Urinary excretion of apolipoproteins bound to HDL-like particles in rat nephrotic syndrome and their relation to plasma HDL.

Lipoprotein excretion was investigated in the urine of hyperlipidemic rats with nephrotic syndrome induced by aminonucleoside of puromycin. Incubation with phosphatidylcholine liposomes was employed to float apoproteins not bound to lipids, by ultracentrifugation at d = 1.21 g/ml. On ultracentrifugation of whole, untreated urine, the amount of protein floated was 6-fold greater in nephrotic vs. control rats and consisted mainly of HDL-like particles. Sodium dodecylsulfate-polyacrylamide gel electrophoresis showed that control urine contained apoproteins A-I, A-II, E and traces of C, whereas in the nephrotic urine apo-E and a large amount of apo-C was found. Addition of liposomes to the ultracentrifugal d = 1.21 g/ml infranate and reflotation at the same density resulted only in slight increment in the floated apoproteins, mainly C and A-I. Addition of liposomes to the whole urine and centrifugation at d = 1.21 g/ml also did not produce a greater yield in the floated apoproteins of control or nephrotic urine. These results indicated that the urine is virtually devoid of lipid-free apoproteins and those floated from both the nephrotic and control urine are complexed with lipids.
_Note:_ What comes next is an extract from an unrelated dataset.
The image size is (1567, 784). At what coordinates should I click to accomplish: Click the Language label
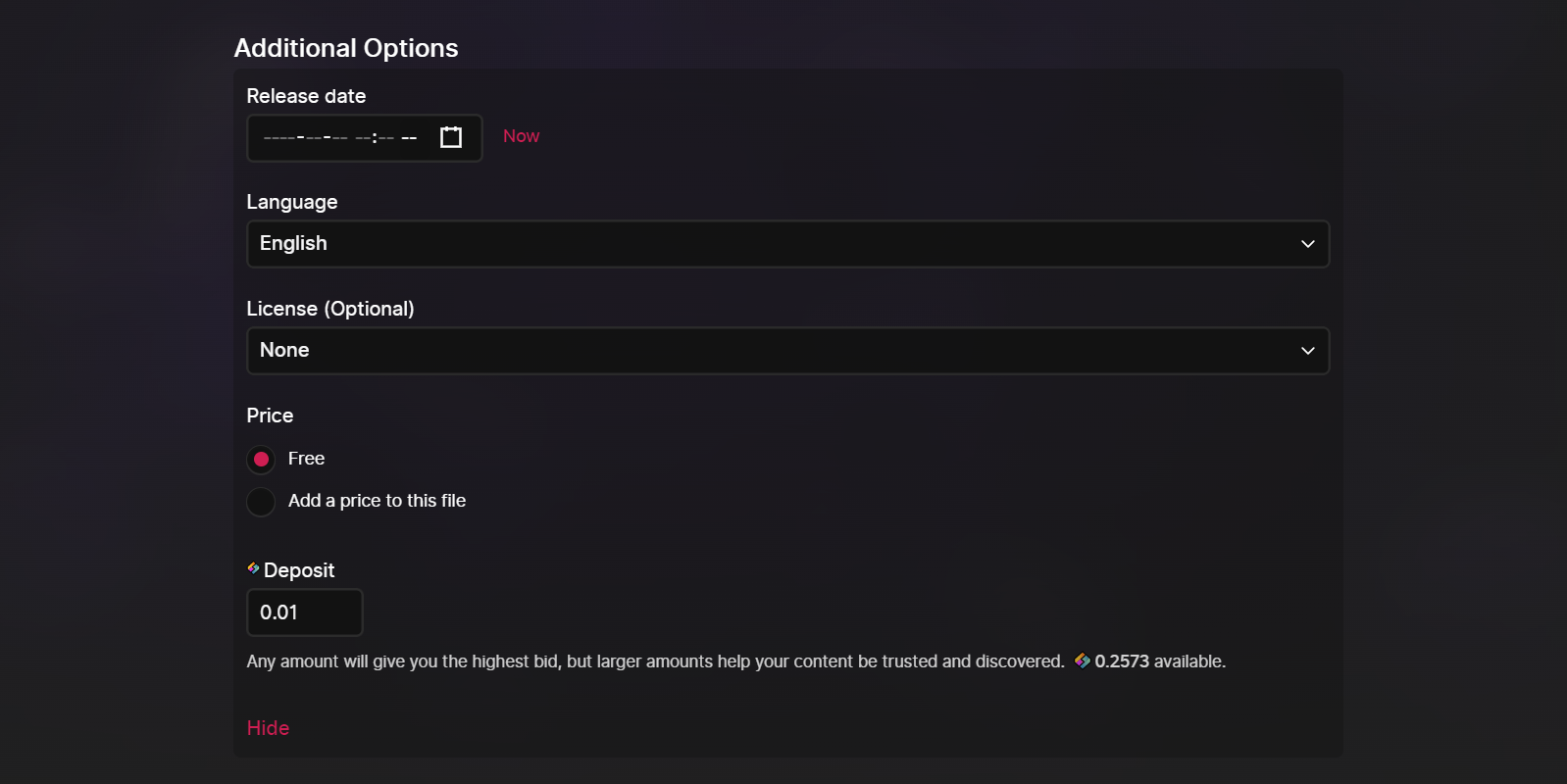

The plasma VLDL + LDL fraction of nephrotic rats, though increased in quantity, did not differ markedly in composition from that of control rats. The HDL, approximately 3-fold elevated in nephrotic rats, were poorer in esterified cholesterol and richer in phospholipids. Relative to plasma HDL, the nephrotic urine HDL were protein-rich and phospholipid-poor and appeared to be larger in particle size as suggested by the lower estimated specific volume. The modified plasma HDL in nephrosis may have a pathophysiological implication.